[[ AVAILABLE DATA open ]]
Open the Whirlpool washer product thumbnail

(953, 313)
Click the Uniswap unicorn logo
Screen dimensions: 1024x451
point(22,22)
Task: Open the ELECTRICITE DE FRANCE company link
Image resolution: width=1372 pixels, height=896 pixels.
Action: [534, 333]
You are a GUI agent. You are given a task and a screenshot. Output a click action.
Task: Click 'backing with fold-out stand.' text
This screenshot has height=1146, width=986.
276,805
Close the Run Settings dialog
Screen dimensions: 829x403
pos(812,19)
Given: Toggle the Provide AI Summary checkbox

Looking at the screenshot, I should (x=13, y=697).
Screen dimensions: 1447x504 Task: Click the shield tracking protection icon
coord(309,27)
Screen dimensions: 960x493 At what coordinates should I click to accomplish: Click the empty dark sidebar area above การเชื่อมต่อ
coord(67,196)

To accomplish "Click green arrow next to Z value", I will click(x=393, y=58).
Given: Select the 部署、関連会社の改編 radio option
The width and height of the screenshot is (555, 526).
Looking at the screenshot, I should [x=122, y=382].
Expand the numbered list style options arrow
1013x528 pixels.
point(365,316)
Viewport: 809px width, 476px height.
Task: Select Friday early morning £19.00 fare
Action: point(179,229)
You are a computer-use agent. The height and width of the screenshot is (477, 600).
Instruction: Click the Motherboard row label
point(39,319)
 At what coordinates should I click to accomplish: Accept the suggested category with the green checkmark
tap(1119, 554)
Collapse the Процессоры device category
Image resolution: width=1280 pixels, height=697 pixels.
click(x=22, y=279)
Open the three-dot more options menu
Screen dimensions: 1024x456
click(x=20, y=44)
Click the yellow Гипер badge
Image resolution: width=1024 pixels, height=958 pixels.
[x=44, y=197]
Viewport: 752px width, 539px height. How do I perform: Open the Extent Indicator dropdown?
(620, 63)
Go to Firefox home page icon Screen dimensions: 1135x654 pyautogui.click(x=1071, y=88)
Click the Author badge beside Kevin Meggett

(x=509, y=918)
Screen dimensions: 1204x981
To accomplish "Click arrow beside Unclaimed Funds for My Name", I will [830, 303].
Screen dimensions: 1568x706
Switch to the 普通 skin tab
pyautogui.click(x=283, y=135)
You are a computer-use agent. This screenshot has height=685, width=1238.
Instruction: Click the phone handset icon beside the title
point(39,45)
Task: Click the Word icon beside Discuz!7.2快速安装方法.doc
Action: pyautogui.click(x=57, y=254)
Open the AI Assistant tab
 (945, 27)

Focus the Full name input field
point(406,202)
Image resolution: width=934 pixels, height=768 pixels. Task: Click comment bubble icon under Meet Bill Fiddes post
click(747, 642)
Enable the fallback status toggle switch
[[ AVAILABLE DATA closed ]]
GOAL OF THE EXERCISE. Each record above is to be written out again, without any change.

ANSWER BOX.
Open the Whirlpool washer product thumbnail

(953, 313)
Click the Uniswap unicorn logo
Screen dimensions: 1024x451
point(22,22)
Task: Open the ELECTRICITE DE FRANCE company link
Image resolution: width=1372 pixels, height=896 pixels.
Action: [534, 333]
You are a GUI agent. You are given a task and a screenshot. Output a click action.
Task: Click 'backing with fold-out stand.' text
This screenshot has height=1146, width=986.
276,805
Close the Run Settings dialog
Screen dimensions: 829x403
pos(812,19)
Given: Toggle the Provide AI Summary checkbox

Looking at the screenshot, I should (x=13, y=697).
Screen dimensions: 1447x504 Task: Click the shield tracking protection icon
coord(309,27)
Screen dimensions: 960x493 At what coordinates should I click to accomplish: Click the empty dark sidebar area above การเชื่อมต่อ
coord(67,196)

To accomplish "Click green arrow next to Z value", I will click(x=393, y=58).
Given: Select the 部署、関連会社の改編 radio option
The width and height of the screenshot is (555, 526).
Looking at the screenshot, I should [x=122, y=382].
Expand the numbered list style options arrow
1013x528 pixels.
point(365,316)
Viewport: 809px width, 476px height.
Task: Select Friday early morning £19.00 fare
Action: point(179,229)
You are a computer-use agent. The height and width of the screenshot is (477, 600).
Instruction: Click the Motherboard row label
point(39,319)
 At what coordinates should I click to accomplish: Accept the suggested category with the green checkmark
tap(1119, 554)
Collapse the Процессоры device category
Image resolution: width=1280 pixels, height=697 pixels.
click(x=22, y=279)
Open the three-dot more options menu
Screen dimensions: 1024x456
click(x=20, y=44)
Click the yellow Гипер badge
Image resolution: width=1024 pixels, height=958 pixels.
[x=44, y=197]
Viewport: 752px width, 539px height. How do I perform: Open the Extent Indicator dropdown?
(620, 63)
Go to Firefox home page icon Screen dimensions: 1135x654 pyautogui.click(x=1071, y=88)
Click the Author badge beside Kevin Meggett

(x=509, y=918)
Screen dimensions: 1204x981
To accomplish "Click arrow beside Unclaimed Funds for My Name", I will [830, 303].
Screen dimensions: 1568x706
Switch to the 普通 skin tab
pyautogui.click(x=283, y=135)
You are a computer-use agent. This screenshot has height=685, width=1238.
Instruction: Click the phone handset icon beside the title
point(39,45)
Task: Click the Word icon beside Discuz!7.2快速安装方法.doc
Action: pyautogui.click(x=57, y=254)
Open the AI Assistant tab
 (945, 27)

Focus the Full name input field
point(406,202)
Image resolution: width=934 pixels, height=768 pixels. Task: Click comment bubble icon under Meet Bill Fiddes post
click(747, 642)
Enable the fallback status toggle switch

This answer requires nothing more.